Authored by: William Gibson First Published: 1984
Case, a console jockey who was skillfully disabled such that he could no longer enter cyberspace by his previous employers, is running fast and loose jobs in Chiba city when Molly, a girl with razor blade fingers, enters his life. From there he's recruited by a cold and distant employer along with Molly to carry out just one attack on a corporate system floating in space. Little does Case know what awaits him behind the black ICE of the Tessier-Ashpool? SA data systems...

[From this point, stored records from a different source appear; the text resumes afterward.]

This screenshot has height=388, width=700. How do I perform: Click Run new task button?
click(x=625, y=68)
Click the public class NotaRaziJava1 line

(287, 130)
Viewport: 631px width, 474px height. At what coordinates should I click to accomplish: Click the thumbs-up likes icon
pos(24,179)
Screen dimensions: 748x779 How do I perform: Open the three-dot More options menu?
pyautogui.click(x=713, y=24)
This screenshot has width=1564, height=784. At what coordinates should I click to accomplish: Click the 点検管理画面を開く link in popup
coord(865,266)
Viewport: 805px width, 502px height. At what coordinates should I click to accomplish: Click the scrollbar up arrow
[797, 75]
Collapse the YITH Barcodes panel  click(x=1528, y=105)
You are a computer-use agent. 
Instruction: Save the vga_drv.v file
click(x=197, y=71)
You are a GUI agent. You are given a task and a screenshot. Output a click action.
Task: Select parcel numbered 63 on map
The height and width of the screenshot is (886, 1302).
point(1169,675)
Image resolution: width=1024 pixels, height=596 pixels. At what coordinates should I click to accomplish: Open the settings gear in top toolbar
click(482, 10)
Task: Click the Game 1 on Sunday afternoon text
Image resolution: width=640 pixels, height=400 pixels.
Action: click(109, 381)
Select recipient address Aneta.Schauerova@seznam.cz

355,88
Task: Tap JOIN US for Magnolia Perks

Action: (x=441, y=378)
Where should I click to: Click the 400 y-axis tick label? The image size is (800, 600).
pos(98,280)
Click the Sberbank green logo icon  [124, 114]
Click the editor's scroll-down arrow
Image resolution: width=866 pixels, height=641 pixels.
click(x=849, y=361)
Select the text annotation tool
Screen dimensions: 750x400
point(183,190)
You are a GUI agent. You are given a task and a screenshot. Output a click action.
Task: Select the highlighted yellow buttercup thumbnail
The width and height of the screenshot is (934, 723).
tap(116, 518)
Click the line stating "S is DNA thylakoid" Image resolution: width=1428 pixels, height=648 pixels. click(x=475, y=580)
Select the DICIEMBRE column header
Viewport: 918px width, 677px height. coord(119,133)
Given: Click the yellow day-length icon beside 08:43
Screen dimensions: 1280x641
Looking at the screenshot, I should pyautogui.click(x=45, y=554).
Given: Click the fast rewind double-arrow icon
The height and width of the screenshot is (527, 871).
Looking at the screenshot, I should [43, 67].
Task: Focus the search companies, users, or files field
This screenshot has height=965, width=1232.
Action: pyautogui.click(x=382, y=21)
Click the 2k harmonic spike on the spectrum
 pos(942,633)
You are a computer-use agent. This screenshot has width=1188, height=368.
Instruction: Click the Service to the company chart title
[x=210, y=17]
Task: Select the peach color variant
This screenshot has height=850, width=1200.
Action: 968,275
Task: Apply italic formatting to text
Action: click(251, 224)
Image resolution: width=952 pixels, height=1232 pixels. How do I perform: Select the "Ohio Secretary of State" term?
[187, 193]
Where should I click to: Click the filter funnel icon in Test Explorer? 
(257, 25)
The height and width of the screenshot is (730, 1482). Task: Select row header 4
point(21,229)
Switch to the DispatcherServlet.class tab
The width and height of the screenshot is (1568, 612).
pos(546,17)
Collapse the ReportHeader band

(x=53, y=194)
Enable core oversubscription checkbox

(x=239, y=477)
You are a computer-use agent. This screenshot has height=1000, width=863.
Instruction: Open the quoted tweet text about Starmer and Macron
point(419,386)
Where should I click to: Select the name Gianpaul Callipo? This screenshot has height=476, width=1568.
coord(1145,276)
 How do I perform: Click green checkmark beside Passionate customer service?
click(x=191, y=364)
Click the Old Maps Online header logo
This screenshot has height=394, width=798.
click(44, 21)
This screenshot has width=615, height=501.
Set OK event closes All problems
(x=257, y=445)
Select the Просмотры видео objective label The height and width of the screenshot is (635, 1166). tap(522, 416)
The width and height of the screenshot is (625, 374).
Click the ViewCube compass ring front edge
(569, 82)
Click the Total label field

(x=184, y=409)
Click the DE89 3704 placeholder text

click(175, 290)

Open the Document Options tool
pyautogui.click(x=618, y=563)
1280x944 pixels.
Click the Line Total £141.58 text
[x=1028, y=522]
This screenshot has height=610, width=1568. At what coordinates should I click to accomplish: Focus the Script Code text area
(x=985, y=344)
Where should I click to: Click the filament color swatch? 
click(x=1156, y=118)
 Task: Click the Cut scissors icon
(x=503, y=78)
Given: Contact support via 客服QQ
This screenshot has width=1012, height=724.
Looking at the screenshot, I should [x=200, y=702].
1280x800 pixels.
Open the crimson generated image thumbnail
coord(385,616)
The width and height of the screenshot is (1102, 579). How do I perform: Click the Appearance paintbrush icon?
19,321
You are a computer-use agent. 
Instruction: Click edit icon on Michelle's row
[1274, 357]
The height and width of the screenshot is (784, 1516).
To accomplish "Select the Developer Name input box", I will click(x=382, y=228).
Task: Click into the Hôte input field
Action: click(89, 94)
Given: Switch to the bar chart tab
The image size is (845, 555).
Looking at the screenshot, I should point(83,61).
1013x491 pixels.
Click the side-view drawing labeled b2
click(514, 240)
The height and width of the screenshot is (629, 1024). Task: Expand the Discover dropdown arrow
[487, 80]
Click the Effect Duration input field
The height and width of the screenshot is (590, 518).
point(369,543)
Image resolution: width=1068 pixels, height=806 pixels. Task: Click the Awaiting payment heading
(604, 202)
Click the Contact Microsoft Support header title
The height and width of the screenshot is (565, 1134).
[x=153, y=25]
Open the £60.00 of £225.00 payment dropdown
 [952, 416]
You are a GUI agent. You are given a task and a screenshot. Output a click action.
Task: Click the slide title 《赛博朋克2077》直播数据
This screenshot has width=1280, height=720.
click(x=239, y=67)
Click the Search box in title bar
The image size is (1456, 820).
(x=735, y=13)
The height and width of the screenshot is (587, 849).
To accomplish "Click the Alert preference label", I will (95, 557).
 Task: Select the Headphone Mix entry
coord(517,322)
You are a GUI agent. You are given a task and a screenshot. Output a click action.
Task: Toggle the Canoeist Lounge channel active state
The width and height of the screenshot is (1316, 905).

Possibly the most famous work of cyberpunk available, and certainly the one cited for developing a vision of cyberspace (alongside Snow Crash?) based on bright neon geometric shapes, where information is represented almost physically. This book encompasses all of the 80s cyberpunk ideals, augmented humans, artificial intelligence, cyberspace as a mass consensual halucination, ICE, virtual reality (although never mentioned as such) and takes the characters through a transformed world from Chiba City's black clinics, to the Boston-Atlanta? sprawl, to Marakesh and finally to space with Zion and the Villa Straylight as their eventual destination. An absolutely excellent work that provides interesting ideas, good pace, action both in and outside of the virtual world, new technological ideas and really strong and vivid descriptions of the surroundings.
This is the first in a trilogy of books, joined by Count Zero? and Mona Lisa Overdrive?. It can also be seen as a continuation of characters seen in the short story Johnny Mnemonic?.